### Exercise prompt
Take the data below and filter it for lines containing the word "computer"; show each line found.

[Data records]
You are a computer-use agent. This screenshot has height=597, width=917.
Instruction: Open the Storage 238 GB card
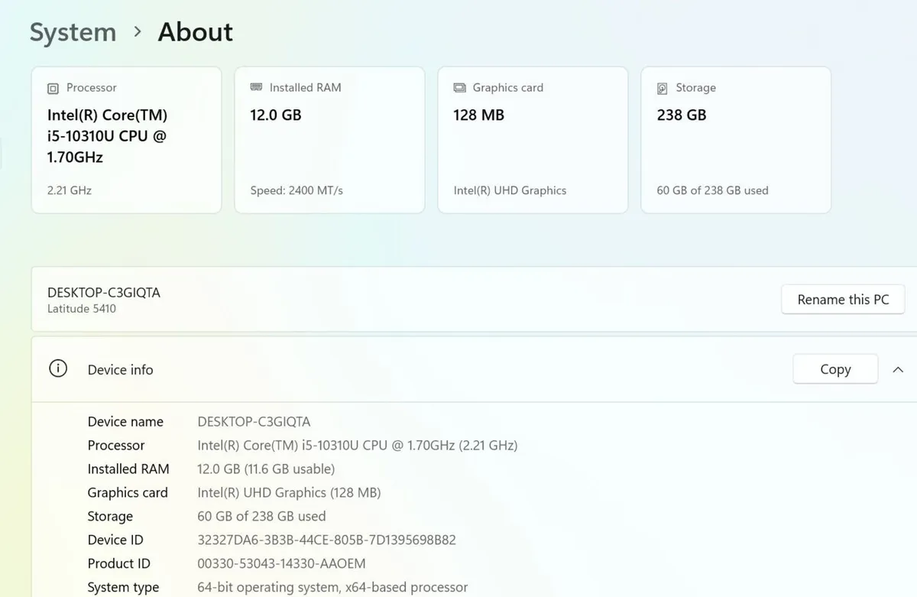[736, 140]

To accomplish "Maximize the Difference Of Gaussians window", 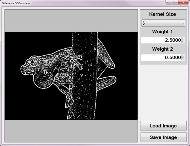I will [x=175, y=3].
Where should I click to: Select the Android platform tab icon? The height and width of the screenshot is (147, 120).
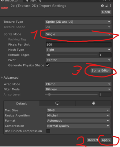click(x=94, y=103)
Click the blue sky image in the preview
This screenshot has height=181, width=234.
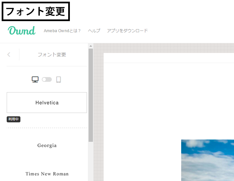(x=207, y=160)
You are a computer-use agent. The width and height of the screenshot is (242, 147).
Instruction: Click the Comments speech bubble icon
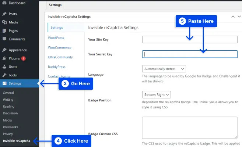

### Response to the exercise
You are a computer-use agent. This screenshot has height=597, width=917.
You are a computer-use agent. The width and height of the screenshot is (242, 147).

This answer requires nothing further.